Mount your Google drive to the notebook

In [None]:
from google.colab import drive
drive.mount('/content/drive', force_remount = True)

Mounted at /content/drive


# RNA Sequencing Data Analysis

Install following softwares

In [None]:
!apt-get install fastqc
!apt-get install bwa
!apt-get install samtools
!apt-get install bedtools

1. Checking raw read quality

The first thing one should do is to check the quality of reads.

Sequence read quality can be checked using ‘FASTQC’ software.

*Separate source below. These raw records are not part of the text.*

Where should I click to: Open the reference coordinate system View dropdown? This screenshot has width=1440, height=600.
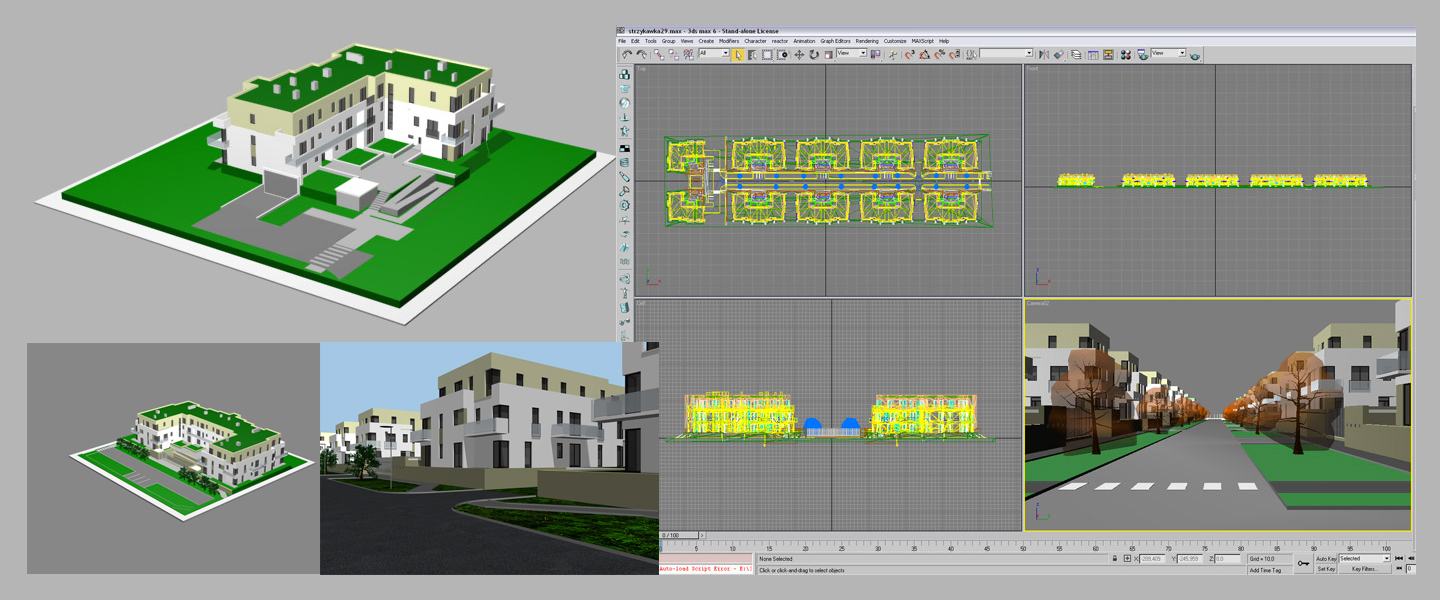click(x=851, y=54)
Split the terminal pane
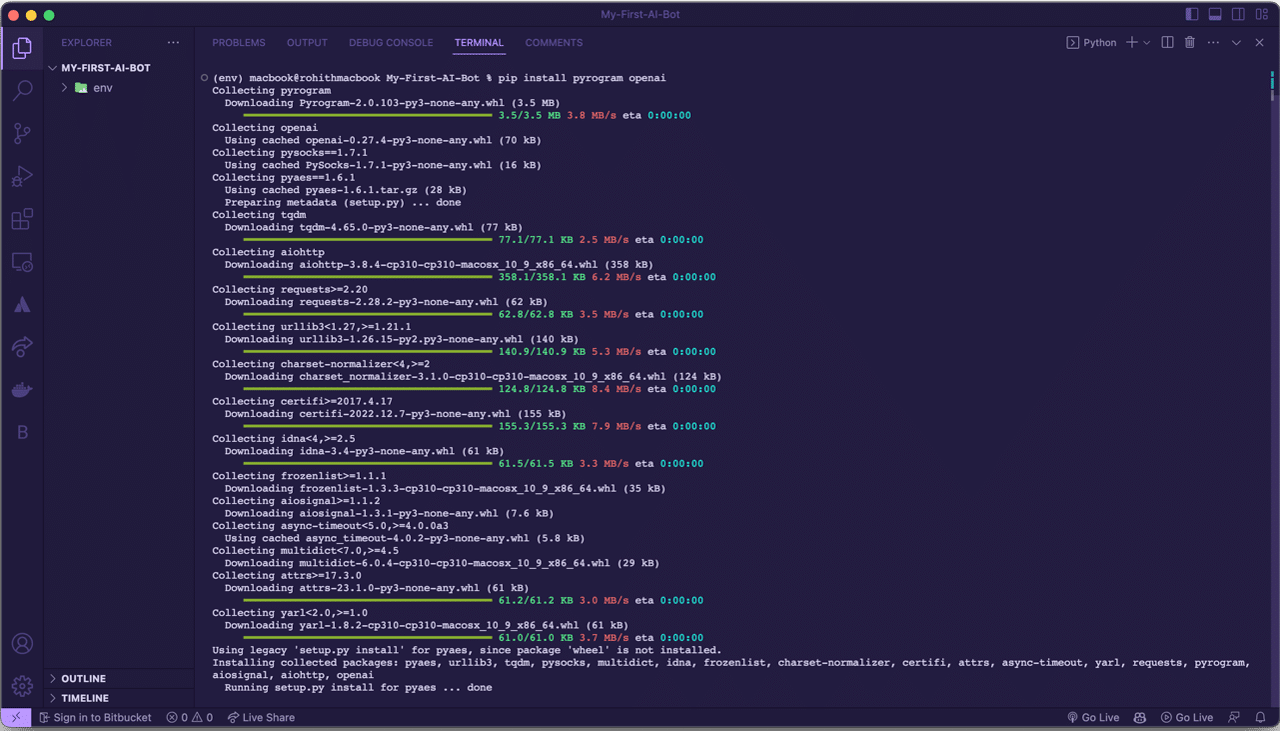Screen dimensions: 1280x731 [x=1167, y=43]
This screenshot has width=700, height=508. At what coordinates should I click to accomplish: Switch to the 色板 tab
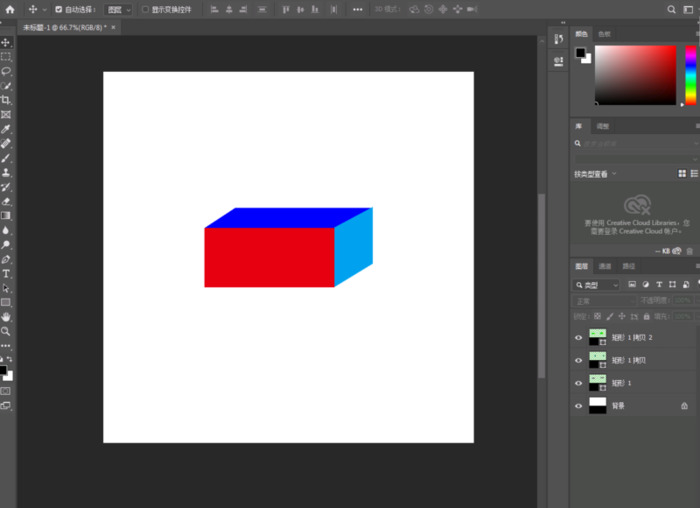click(x=604, y=34)
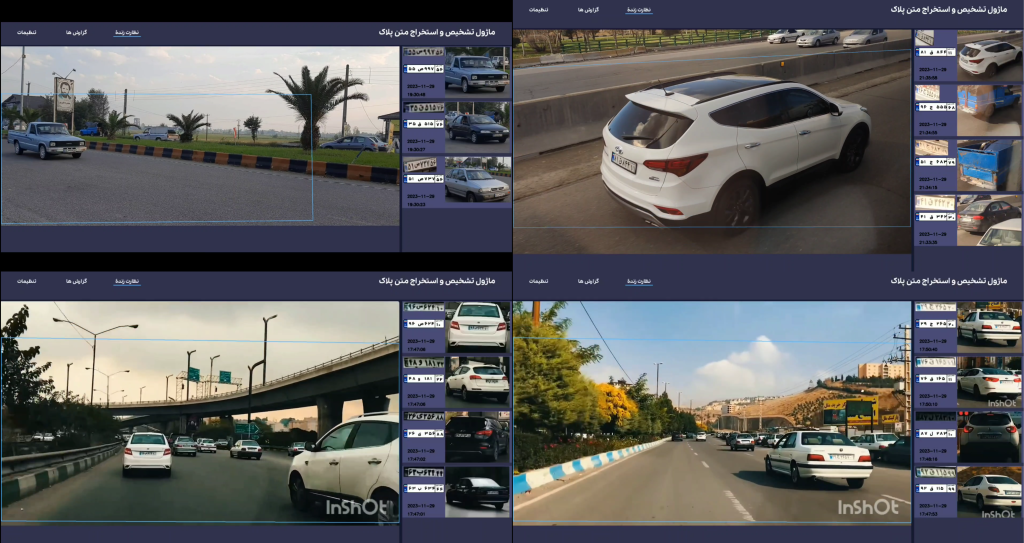Open the تنظیمات tab above the white Peugeot street feed
This screenshot has height=543, width=1024.
click(538, 281)
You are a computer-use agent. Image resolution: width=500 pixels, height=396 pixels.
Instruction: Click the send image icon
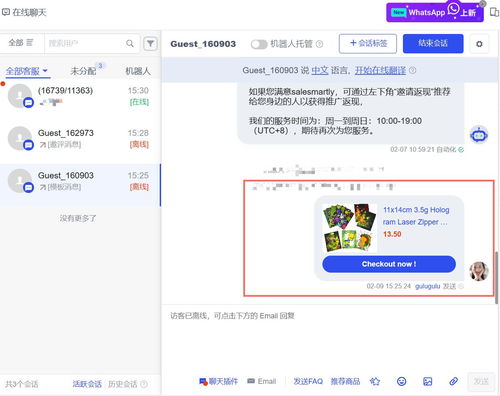[x=427, y=381]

The software can be downloaded from the following link: https://www.bioinformatics.babraham.ac.uk/projects/fastqc/fastqc_v0.11.9.zip This will download the zipped file. Extract the content of the file (Right-click on the file > extract here). The software will be usable just like any GUI software.

In the command line or google colab, fastqc can be downloaded as instructed in the ‘Installing Softwares’ section.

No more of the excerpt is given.